At least this time I've been able to eliminate "suspend/resume" from the list of potential causes, as the computer was set to never sleep.
Comment 5 Jean-François Fortin Tam 2016-03-05 22:27:18 UTC
And it's not triggered by Chromium/Epiphany/Firefox, it happens with just a GNOME desktop sitting around in my case. Clearly, something is just FUBAR in the radeon driver or recent Linux kernels...
Comment 6 Jean-François Fortin Tam 2016-05-12 04:33:01 UTC
For what it's like, compared to my previous comment #5, tonight (same machine, same distro/stack) I was able to trigger the bug pretty frequently by using the Epiphany browser with a particular website—twice within the span of fifteen minutes or so.

So while there is a simple time component (ex: crashes while the computer isn't doing anything in particular), it can also sometimes be triggered by stressing the graphic card a little with some operations (such as can be seen on some browsers).
Comment 7 Jean-François Fortin Tam 2016-07-01 03:55:14 UTC
Um hello, any developers around?

As previously mentioned, although it happens even when idle, it's quite easy to trigger and reproduce by using 3D/openGL content. And it's extremely easy to trigger with http://demo.f4map.com/#lat=45.4946369&lon=-73.5661827&zoom=19 ; just have to sit around that page for a minute or two, maybe pan around the map, and your driver (and kernel) will crash with the screen turning off.
Comment 8 Nicolai Hähnle 2016-07-01 13:51:05 UTC
Sorry for your troubles. Non-deterministic lockups are just very hard to debug, and silence mostly means that nobody has an idea.

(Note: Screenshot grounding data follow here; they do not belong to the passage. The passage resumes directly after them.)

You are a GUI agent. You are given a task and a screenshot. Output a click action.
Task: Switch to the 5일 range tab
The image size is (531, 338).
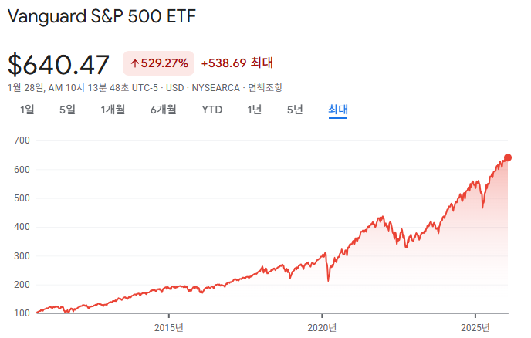(67, 110)
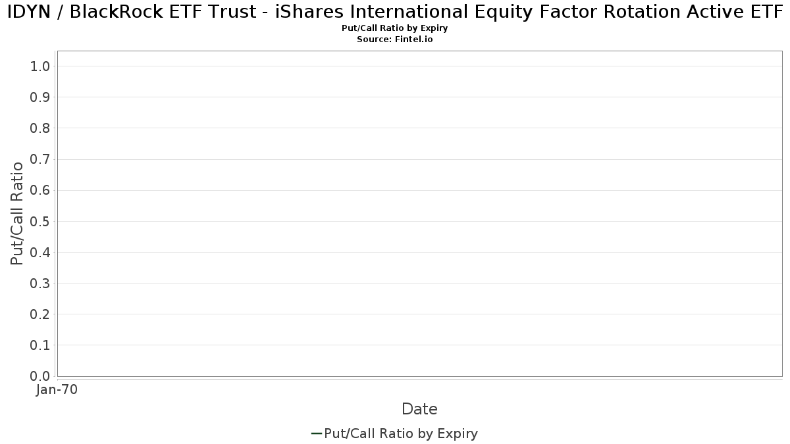Click the 'Source: Fintel.io' text
This screenshot has width=790, height=444.
(395, 39)
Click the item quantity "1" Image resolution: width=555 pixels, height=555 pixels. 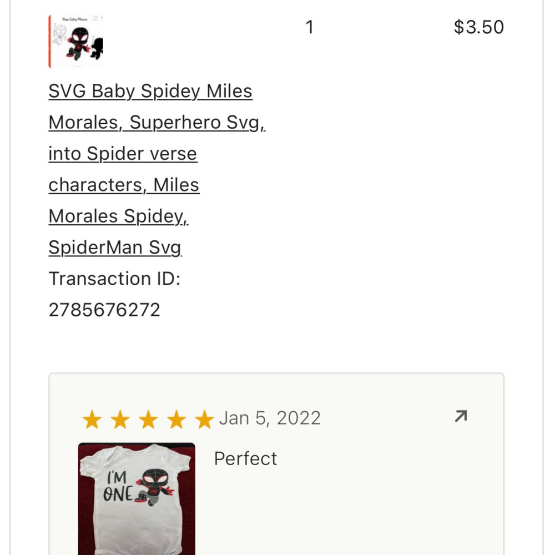(310, 27)
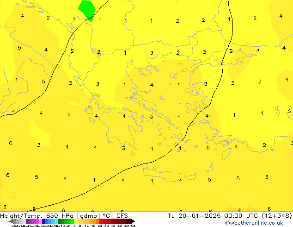Select the green segment in temperature legend
293x227 pixels.
[66, 221]
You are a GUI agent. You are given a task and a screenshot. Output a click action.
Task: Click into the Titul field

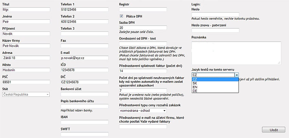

For future record, which browser reproduces the lockup for you on that website?
Comment 9 Jean-François Fortin Tam 2016-07-02 00:30:37 UTC
Hi Nicolai, it's more the lack of response that bothered me after half a year, I was really looking forward to providing any information that might be needed to investigate this bug, but trying to work for six months with a workstation that can hardlock at any time is really painful :)

I can see now that it is a somewhat non-deterministic bug indeed. I have been using the latest version of Firefox (v47+) on Fedora 23 and 24 today to trigger the bug easily (usually within 3-10 minutes) by having these pages open all at the same time (what better torture test than a bunch of WebGL demos!):

- appear.in/fdo93341
- demo.f4map.com
- bongiovi.tw/projects/particlesValley/
- jayweeks.com/medusae/

...with a RadeonHD 2600 (instead of the 7770) the bug does not occur so far, but that's a completely different series (r600 instead of radeonsi) so I'm not surprised.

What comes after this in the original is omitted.